Now the way to correct that needs discussion. Since the specs allow to have duplicated properties ids in the properties list I would vote for adding some code just ahead of the prepare_properties call to merge properties object with same ids: https://github.com/wetneb/openrefine-wikibase/blob/master/wdreconcile/engine.py#L155
Doing so would make as if duplicated properties id were actually forbidden but in a magical hidden way which is not the best thing I guess?
I would be very happy to contribute by posting a PR to work on this but I need your decisions on what's the correct way to handle this.
@paulgirard It depends on the recon service and if it provides controlled filter constraints or not. In your case, you are looking for a logical OR.
Back in Freebase days it might look like this:
?query="William Albert Ablett"
&filter=(any P735:"Albert" P735:"John" (and P734:"Ablett"))
Even when Freebase API was still available to handle that filter, the 2.6 version code from Freebase days however did not have support to construct query using filter arguments. The Suggest code (\OpenRefine-2.6-rc.2\main\webapp\modules\core\externals\suggest\suggest-4_3.js) did contain it however, but we did not incorporate full support for filter()
handling against optional property columns to recon.
If a recon service wanted to introduce a search feature for a mechanism like filter()
to accommodate AND, OR, NOT, SHOULD then I think OpenRefine already kept some support for that on the backend, but I defer to @wetneb on that.
In our reconciliation-api spec, we do have support for AND, OR, SHOULD as noted here:
https://github.com/reconciliation-api/specs/blob/master/latest/index.html#L411
But I'm not sure if we really called out in the spec that you can provide multiple properties
arrays (I don't think so, because we also didn't allow the type_strict
to directly relate to a particular properties
array.
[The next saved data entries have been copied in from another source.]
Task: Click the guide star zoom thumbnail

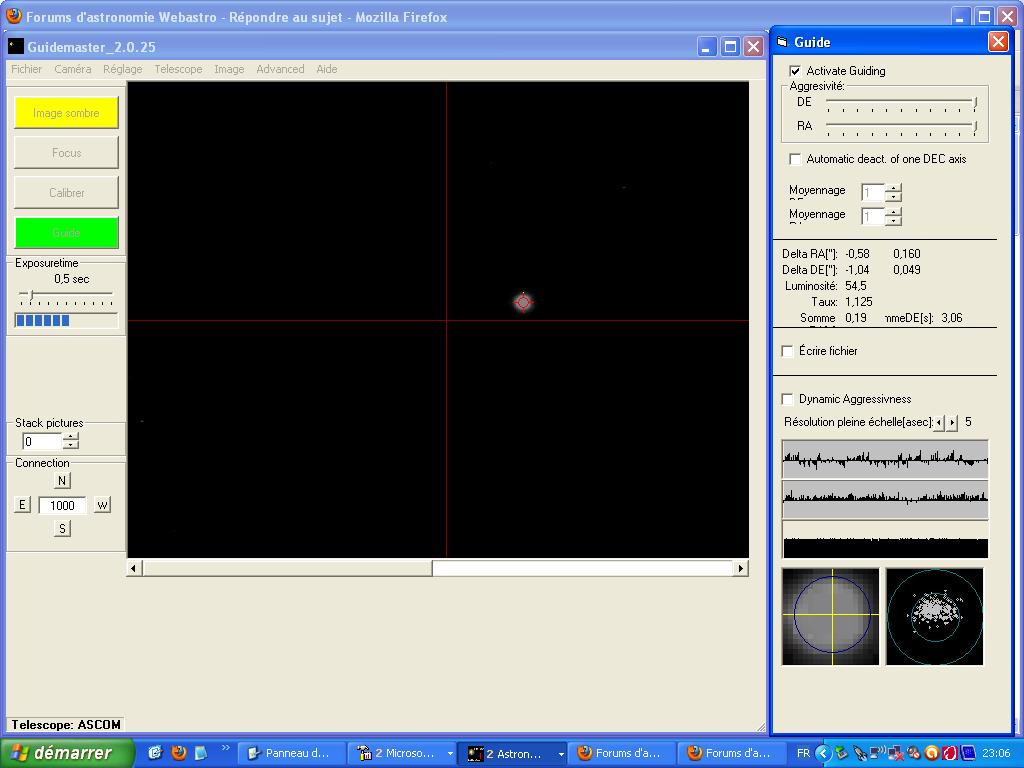Action: (x=830, y=616)
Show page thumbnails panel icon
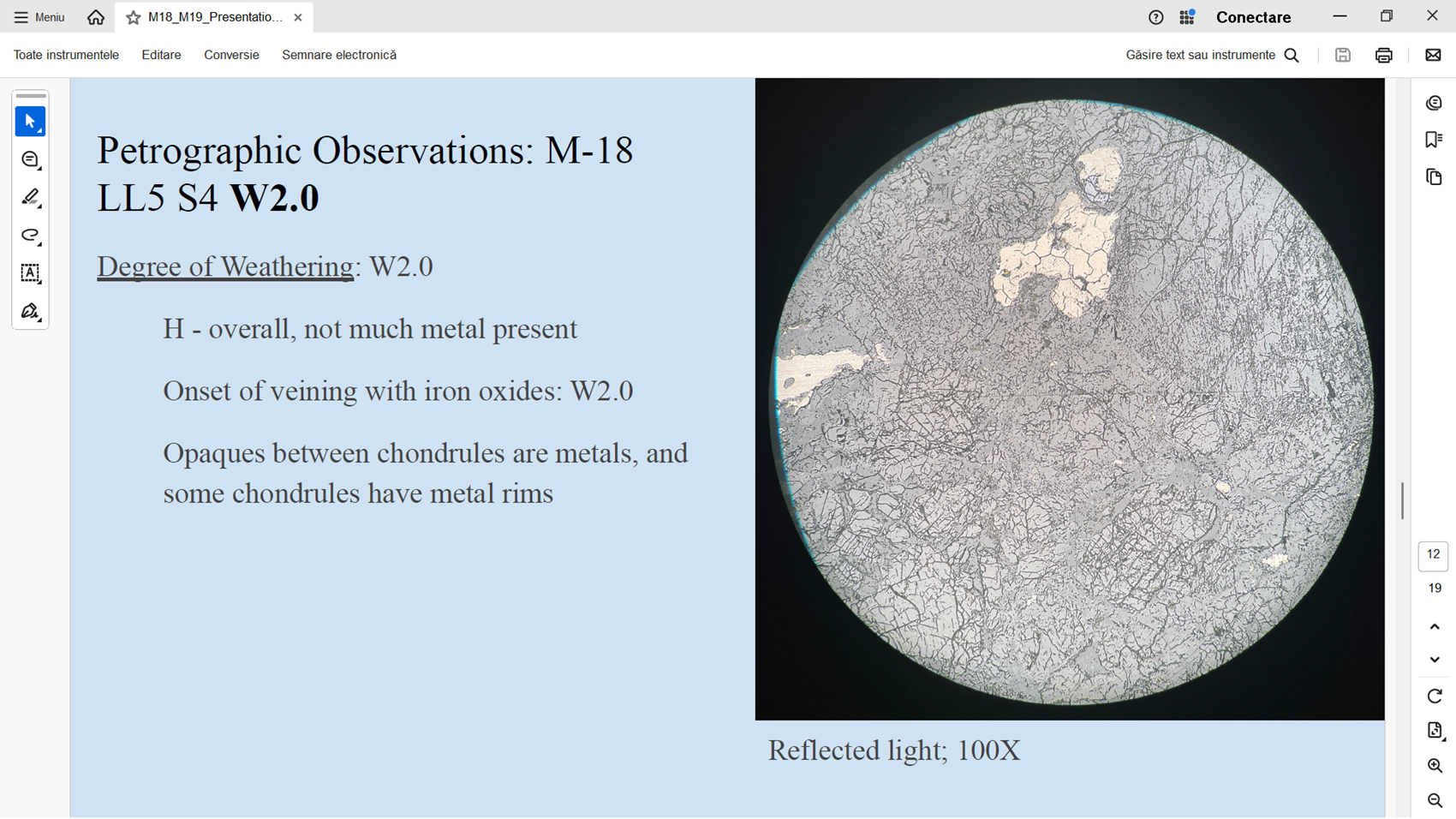 (x=1434, y=177)
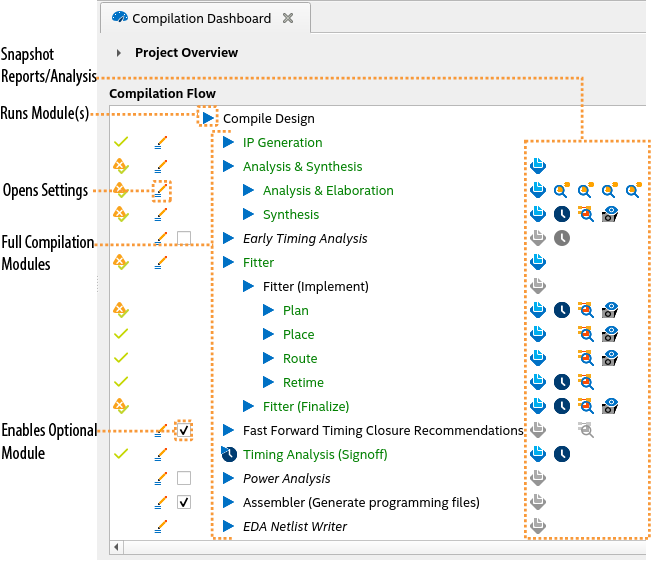Screen dimensions: 651x561
Task: Uncheck Fast Forward Timing Closure Recommendations checkbox
Action: 184,430
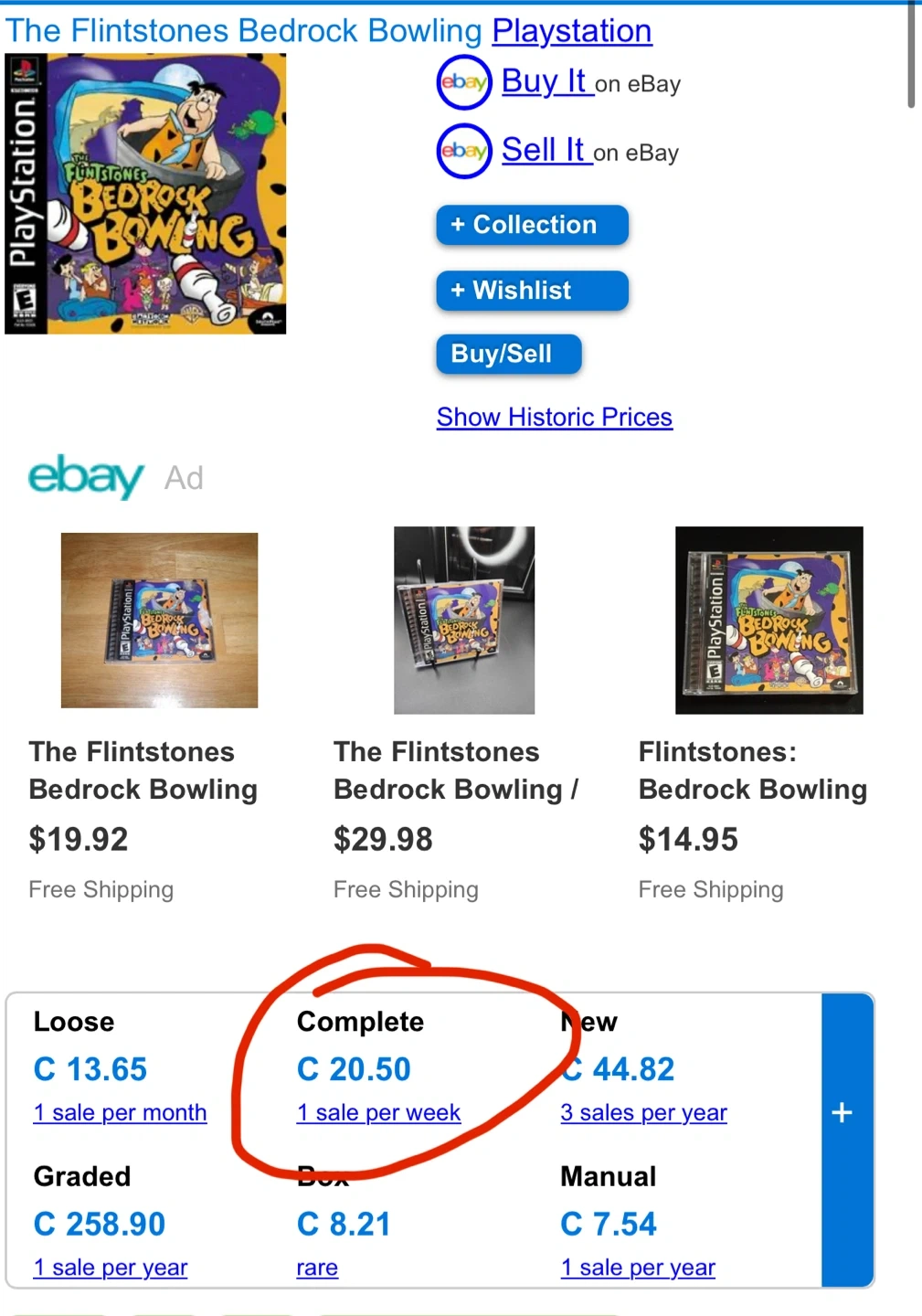
Task: Expand the price table with plus button
Action: (843, 1112)
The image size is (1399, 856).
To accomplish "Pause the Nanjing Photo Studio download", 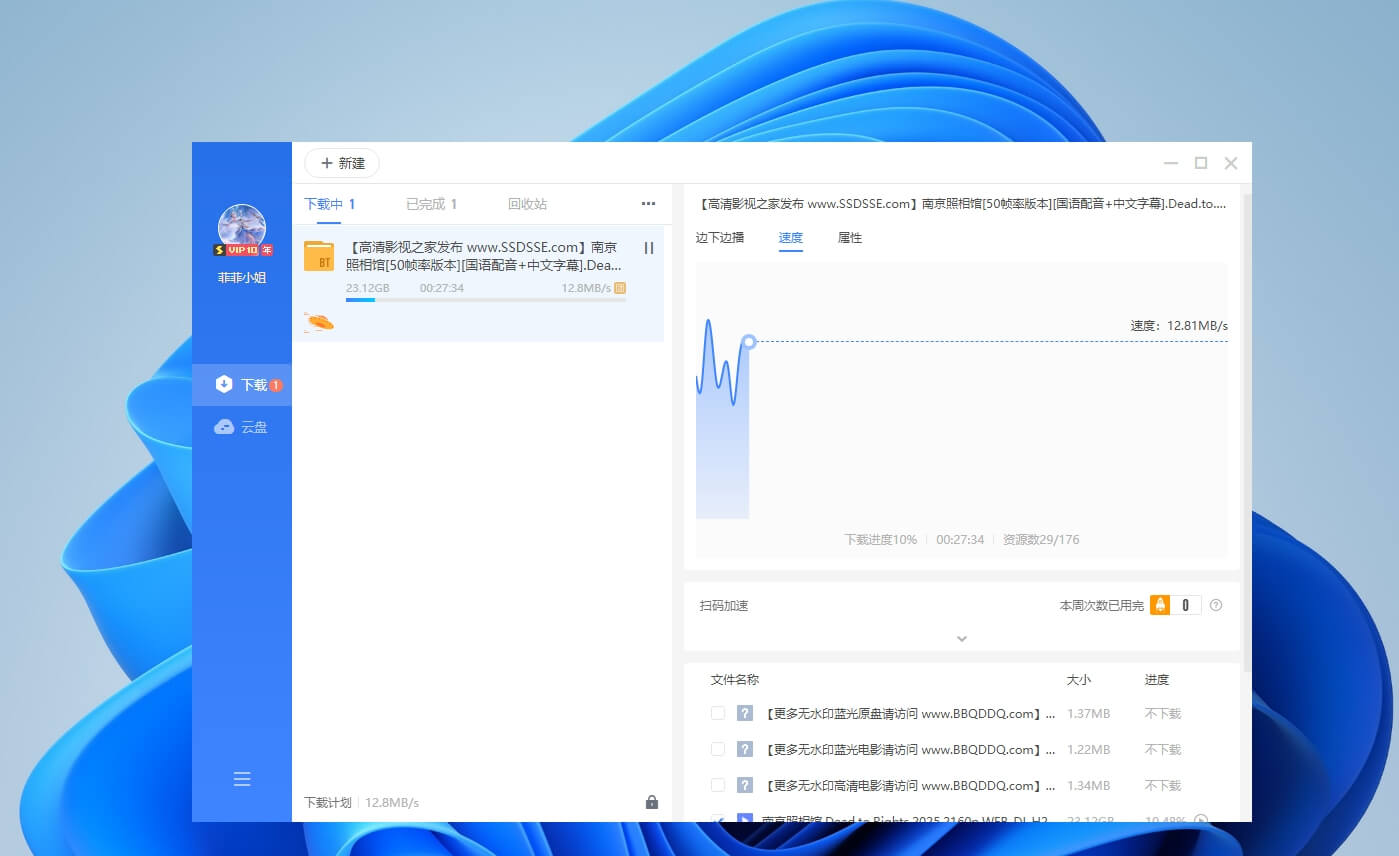I will click(649, 247).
So with the current version of the api spec, you would have to query twice (form 2 queries with almost the same data, and only vary the type_strict
and properties
) which is totally not ideal compared to the very nice flexible filter constraint handling that the Freebase API originally provided.
@wetneb given the above, perhaps you can comment on if the query
?query="William Albert Ablett"
&filter=(any P735:"Albert" P735:"John" (and P734:"Ablett"))
would actually even be accomplished with a single query using the reconciliation api, or if it could not and we need to discuss in this issue https://github.com/reconciliation-api/specs/issues/88 ?
From old Freebase API docs (see https://developers.google.com/freebase/v1/search-overview and https://developers.google.com/freebase/v1/search-cookbook) :
This combining behavior can be overriden and better controlled with the filter parameter which offers a richer interface to combining constraints. It is an s-expression, possibly arbitrarily nested, where the operator is one of:
- any, logically an OR
- all, logically an AND
- not
- should, which can only be used at the top level and which denotes that the constraint is optional. During scoring, matches >that don't match optional constraints have their score divided in half for each optional constraint they don't match.
Note: It's possible to do a OR on a property like this
{
"q0": {
"query": "William Albert Ablett",
"type": "Q5",
"properties": [
{
"pid": "P735",
"v": ["Albert", "John"]
},
{
"pid": "P734",
"v": "Ablett"
}
]
}
}
But to my knowledge it's not possible to issue such a query with open refine. And as stated before the way the recon API treats duplicated properties in a query does not look like ideal.
Actually I think it is possible to issue such a query with OpenRefine, using the records mode.
It is possible? You mean with the current version or with a future release? Would actually fit my needs. Nevertheless I still think the duplicated properties situation I described here should be handled differently.
ps: Is there a way to log the reconciliation queries issued by open refine in some debug mode?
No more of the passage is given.